Turn Off Multi-Link Operation (MLO) for Now
MLO is a Wi-Fi 7 feature that lets a client use multiple bands at once for better speed and reliability. The RS700S supports it, but most client devices on the market today don't handle it well. If MLO is enabled in your Wi-Fi settings, try turning it off.
Disabling MLO temporarily stabilizes the connection across all your devices. You can always re-enable it later as client hardware gets better support for the standard.
Check for a Stalled Firmware Update
Open the Nighthawk app and check the firmware version. A partially installed or stuck firmware update can break routing entirely. If the app shows an update in progress for over two hours, the router needs a restart.
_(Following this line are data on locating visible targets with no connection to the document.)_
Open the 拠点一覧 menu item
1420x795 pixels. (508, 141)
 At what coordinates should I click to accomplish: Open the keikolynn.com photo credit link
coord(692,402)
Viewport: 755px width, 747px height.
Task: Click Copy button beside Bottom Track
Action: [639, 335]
If the app lost its pairing with the router after an update, use routerlogin.net to verify the firmware version and trigger a manual check. Power cycling the router through the web interface usually unsticks a failed update.
Factory Reset the RS700S
If nothing else has worked, a factory reset will clear any misconfiguration. Grab a paperclip or a pen, hold the reset button on the back of the RS700S for ten seconds, and release. The router will reboot with all settings wiped clean.
You'll need to set up your Wi-Fi network from scratch using the Nighthawk app or routerlogin.net. Keep your ISP credentials handy if your connection requires a username or password. This step is a fresh start and reliably solves software-level issues that are hard to trace otherwise.